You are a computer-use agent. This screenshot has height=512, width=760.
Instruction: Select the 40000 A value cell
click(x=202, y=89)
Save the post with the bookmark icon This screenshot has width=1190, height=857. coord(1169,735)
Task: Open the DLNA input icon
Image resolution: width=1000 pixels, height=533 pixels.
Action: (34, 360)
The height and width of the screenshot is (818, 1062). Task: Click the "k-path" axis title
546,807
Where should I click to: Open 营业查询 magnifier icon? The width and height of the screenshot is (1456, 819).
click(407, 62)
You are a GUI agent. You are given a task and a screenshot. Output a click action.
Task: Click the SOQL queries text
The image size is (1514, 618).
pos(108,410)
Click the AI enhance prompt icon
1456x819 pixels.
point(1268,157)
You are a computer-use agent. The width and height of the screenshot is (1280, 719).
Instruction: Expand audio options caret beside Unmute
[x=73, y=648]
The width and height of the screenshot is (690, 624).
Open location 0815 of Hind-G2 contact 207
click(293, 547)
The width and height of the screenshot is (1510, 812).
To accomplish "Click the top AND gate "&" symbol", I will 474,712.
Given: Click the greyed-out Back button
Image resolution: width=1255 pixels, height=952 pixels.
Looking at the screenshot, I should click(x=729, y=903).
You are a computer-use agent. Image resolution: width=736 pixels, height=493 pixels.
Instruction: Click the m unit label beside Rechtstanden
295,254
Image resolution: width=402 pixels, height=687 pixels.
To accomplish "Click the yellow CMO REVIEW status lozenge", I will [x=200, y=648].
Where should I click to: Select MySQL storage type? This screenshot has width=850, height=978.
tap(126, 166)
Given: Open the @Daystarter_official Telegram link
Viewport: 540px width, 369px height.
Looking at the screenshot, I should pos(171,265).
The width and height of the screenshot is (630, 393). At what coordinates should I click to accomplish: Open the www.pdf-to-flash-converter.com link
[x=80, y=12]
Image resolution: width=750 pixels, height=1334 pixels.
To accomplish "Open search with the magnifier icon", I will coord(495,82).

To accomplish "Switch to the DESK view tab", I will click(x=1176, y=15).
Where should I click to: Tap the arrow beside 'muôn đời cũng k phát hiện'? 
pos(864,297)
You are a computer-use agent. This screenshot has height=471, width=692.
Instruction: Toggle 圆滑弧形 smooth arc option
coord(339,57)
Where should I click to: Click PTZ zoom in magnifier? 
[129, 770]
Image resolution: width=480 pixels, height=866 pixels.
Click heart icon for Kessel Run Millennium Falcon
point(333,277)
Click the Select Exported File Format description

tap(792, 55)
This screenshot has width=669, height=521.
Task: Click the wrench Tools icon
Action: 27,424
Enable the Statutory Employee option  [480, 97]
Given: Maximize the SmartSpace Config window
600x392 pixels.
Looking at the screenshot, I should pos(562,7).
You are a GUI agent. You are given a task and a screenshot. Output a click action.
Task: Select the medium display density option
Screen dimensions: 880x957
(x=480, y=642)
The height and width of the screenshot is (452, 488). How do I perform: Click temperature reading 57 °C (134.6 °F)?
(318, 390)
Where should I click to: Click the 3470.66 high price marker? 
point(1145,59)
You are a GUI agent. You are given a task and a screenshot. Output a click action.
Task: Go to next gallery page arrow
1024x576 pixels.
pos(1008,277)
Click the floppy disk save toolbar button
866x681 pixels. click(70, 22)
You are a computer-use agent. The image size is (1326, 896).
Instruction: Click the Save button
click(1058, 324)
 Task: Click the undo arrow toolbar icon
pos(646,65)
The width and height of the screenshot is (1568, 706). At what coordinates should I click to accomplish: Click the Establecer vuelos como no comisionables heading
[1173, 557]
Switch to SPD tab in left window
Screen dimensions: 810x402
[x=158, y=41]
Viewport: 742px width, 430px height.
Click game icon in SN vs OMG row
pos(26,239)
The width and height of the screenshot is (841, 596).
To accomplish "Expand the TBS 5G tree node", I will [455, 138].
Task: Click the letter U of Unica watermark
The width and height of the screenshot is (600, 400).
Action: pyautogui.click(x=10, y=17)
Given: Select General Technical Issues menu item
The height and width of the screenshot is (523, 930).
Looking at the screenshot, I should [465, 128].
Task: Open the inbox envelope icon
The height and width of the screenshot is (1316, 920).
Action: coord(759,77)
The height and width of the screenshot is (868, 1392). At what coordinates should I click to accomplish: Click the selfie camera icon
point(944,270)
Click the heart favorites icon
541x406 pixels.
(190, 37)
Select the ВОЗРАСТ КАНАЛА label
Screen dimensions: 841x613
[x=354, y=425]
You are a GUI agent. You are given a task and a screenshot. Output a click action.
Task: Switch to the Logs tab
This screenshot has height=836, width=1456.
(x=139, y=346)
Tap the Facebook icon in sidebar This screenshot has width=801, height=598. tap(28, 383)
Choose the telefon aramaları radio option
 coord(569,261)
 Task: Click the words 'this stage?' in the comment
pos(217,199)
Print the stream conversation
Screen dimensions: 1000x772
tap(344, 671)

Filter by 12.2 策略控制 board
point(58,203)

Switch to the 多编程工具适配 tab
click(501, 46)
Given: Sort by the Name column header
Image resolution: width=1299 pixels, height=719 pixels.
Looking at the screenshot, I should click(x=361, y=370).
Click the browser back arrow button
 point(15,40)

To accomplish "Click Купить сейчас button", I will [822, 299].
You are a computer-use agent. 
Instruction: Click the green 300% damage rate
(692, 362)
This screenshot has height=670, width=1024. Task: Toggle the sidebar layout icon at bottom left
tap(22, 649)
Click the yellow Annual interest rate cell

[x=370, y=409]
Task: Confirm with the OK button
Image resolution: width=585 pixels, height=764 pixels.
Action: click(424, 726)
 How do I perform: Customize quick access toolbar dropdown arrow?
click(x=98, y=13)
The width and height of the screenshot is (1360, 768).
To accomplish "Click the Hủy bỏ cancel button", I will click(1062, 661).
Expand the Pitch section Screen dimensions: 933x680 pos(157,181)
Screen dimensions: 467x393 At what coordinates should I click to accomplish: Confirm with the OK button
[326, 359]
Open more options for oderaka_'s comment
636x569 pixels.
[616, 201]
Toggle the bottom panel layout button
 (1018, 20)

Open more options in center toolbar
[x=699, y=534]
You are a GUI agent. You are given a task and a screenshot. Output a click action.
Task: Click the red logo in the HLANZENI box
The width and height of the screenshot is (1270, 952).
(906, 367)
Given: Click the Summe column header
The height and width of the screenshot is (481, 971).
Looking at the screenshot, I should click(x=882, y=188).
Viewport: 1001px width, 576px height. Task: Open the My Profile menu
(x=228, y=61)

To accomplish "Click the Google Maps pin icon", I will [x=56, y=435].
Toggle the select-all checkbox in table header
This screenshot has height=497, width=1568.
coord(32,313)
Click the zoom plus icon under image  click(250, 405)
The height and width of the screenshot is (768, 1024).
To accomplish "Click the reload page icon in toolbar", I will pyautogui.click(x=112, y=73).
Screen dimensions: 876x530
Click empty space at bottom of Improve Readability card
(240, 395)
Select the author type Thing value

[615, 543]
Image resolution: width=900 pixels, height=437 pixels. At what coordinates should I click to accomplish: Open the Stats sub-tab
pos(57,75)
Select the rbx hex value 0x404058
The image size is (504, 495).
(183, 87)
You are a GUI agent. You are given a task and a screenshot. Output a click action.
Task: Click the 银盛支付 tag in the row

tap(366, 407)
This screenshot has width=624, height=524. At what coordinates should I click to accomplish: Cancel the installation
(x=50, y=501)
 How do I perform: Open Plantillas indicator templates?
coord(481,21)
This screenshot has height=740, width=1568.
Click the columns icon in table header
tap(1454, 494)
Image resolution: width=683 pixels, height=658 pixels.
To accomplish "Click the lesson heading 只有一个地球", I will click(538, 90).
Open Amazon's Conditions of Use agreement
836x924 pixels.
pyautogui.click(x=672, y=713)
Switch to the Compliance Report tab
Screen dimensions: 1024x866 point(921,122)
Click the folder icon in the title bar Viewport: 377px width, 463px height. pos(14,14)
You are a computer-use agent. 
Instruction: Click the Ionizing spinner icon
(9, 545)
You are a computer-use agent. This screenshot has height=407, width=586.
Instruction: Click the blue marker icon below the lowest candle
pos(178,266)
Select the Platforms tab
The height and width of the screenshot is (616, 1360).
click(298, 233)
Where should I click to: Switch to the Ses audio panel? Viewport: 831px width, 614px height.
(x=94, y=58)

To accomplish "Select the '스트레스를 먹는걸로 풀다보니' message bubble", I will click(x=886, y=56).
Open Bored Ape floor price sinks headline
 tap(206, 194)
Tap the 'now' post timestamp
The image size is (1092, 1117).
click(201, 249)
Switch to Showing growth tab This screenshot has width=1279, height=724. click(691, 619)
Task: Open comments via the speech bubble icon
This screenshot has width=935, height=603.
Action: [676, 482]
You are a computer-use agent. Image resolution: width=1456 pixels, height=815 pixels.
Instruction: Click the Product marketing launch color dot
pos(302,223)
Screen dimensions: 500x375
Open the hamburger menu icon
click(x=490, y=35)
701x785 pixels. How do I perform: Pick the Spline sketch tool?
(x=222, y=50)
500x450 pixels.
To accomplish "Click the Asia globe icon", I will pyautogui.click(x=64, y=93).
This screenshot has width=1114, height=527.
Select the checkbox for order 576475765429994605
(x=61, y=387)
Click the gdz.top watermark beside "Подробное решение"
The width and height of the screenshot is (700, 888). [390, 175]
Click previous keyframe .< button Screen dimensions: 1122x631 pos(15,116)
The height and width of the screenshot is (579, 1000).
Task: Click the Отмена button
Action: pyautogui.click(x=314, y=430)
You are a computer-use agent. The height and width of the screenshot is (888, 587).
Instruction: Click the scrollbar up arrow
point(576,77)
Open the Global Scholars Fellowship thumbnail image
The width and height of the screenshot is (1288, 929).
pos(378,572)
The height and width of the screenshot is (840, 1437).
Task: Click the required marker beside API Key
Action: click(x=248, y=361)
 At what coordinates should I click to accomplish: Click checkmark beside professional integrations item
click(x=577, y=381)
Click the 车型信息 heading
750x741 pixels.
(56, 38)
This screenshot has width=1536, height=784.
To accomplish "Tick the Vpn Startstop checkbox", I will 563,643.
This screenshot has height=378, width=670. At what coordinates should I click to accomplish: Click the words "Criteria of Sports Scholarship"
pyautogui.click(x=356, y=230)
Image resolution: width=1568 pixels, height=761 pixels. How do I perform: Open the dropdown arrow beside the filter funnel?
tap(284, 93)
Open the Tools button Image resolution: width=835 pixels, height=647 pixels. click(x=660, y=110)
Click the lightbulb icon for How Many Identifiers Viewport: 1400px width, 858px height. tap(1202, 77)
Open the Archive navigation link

++++

> Problem:
From the records above, copy each line where the word "computer" can be found.

> Answer for the task:
You are a computer-use agent. This screenshot has height=512, width=760.
You are a computer-use agent. The width and height of the screenshot is (1280, 719).
You are a computer-use agent. Image resolution: width=736 pixels, height=493 pixels.
You are a computer-use agent. This screenshot has height=471, width=692.
You are a computer-use agent. The image size is (1326, 896).
You are a computer-use agent. 
You are a computer-use agent. 
You are a computer-use agent. This screenshot has height=407, width=586.
You are a computer-use agent. Image resolution: width=1456 pixels, height=815 pixels.
You are a computer-use agent. The height and width of the screenshot is (888, 587).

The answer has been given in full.